[Start of Attachment]

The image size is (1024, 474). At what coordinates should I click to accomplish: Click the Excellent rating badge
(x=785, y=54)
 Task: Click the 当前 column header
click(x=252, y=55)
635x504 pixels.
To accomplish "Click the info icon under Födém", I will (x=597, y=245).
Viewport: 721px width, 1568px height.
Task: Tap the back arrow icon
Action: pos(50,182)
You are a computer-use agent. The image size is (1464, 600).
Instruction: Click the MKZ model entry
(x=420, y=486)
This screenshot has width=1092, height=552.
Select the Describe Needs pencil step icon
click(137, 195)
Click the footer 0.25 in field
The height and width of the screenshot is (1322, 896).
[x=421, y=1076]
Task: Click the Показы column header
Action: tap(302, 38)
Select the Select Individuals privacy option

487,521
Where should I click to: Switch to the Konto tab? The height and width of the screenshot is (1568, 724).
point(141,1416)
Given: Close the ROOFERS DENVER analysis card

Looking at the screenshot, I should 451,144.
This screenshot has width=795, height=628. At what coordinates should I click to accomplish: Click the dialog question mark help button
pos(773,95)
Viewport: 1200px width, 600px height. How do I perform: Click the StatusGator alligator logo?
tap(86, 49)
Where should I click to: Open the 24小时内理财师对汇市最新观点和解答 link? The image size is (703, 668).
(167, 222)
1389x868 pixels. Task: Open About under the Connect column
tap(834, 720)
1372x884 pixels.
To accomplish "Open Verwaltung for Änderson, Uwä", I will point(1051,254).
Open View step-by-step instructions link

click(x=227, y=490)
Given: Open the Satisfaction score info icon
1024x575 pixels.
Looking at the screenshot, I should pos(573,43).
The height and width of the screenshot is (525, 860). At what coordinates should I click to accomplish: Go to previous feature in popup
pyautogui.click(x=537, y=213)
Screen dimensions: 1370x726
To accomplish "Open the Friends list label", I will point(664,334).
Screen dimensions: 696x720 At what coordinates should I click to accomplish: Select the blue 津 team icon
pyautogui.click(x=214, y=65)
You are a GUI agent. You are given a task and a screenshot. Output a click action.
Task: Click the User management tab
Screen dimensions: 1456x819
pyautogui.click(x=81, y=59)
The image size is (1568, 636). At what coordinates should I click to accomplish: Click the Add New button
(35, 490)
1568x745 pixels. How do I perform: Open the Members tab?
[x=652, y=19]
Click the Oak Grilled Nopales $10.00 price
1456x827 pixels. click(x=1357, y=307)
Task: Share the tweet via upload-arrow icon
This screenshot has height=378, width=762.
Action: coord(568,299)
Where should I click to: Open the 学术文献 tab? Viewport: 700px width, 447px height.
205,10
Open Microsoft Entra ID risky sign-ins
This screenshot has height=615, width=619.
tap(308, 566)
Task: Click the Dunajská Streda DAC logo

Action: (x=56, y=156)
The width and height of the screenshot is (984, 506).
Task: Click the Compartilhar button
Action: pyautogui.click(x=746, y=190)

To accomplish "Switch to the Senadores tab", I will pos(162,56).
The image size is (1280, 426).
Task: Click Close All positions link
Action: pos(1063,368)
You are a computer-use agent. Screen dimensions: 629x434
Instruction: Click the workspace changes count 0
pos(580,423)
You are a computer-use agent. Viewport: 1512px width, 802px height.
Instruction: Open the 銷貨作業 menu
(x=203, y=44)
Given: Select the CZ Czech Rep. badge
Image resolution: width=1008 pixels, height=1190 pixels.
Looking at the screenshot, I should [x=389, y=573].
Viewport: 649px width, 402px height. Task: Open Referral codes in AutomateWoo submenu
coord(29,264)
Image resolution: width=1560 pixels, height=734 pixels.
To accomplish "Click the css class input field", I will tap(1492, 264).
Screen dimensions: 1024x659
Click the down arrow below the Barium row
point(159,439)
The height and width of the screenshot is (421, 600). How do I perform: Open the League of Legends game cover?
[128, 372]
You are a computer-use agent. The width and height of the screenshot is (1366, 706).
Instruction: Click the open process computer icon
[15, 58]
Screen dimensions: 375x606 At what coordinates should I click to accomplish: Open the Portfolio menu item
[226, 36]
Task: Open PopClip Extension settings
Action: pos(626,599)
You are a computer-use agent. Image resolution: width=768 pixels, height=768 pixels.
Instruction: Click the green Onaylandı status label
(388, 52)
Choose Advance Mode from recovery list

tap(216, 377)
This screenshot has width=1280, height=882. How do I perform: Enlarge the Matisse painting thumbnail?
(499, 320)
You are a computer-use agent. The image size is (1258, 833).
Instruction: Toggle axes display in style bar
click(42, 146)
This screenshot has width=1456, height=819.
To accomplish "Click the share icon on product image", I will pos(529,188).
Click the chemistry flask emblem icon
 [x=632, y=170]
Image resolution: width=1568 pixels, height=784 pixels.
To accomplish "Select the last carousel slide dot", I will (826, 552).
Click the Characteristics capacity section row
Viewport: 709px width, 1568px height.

[End of Attachment]

» **What to produce**
Give back, word for word, the lines of the records that run from the one holding "Viewport: 649px width, 402px" to the very last.

» **Your solution**
Viewport: 649px width, 402px height. Task: Open Referral codes in AutomateWoo submenu
coord(29,264)
Image resolution: width=1560 pixels, height=734 pixels.
To accomplish "Click the css class input field", I will tap(1492, 264).
Screen dimensions: 1024x659
Click the down arrow below the Barium row
point(159,439)
The height and width of the screenshot is (421, 600). How do I perform: Open the League of Legends game cover?
[128, 372]
You are a computer-use agent. The width and height of the screenshot is (1366, 706).
Instruction: Click the open process computer icon
[15, 58]
Screen dimensions: 375x606 At what coordinates should I click to accomplish: Open the Portfolio menu item
[226, 36]
Task: Open PopClip Extension settings
Action: pos(626,599)
You are a computer-use agent. Image resolution: width=768 pixels, height=768 pixels.
Instruction: Click the green Onaylandı status label
(388, 52)
Choose Advance Mode from recovery list

tap(216, 377)
This screenshot has width=1280, height=882. How do I perform: Enlarge the Matisse painting thumbnail?
(499, 320)
You are a computer-use agent. The image size is (1258, 833).
Instruction: Toggle axes display in style bar
click(42, 146)
This screenshot has width=1456, height=819.
To accomplish "Click the share icon on product image", I will pos(529,188).
Click the chemistry flask emblem icon
 [x=632, y=170]
Image resolution: width=1568 pixels, height=784 pixels.
To accomplish "Select the last carousel slide dot", I will (826, 552).
Click the Characteristics capacity section row
Viewport: 709px width, 1568px height.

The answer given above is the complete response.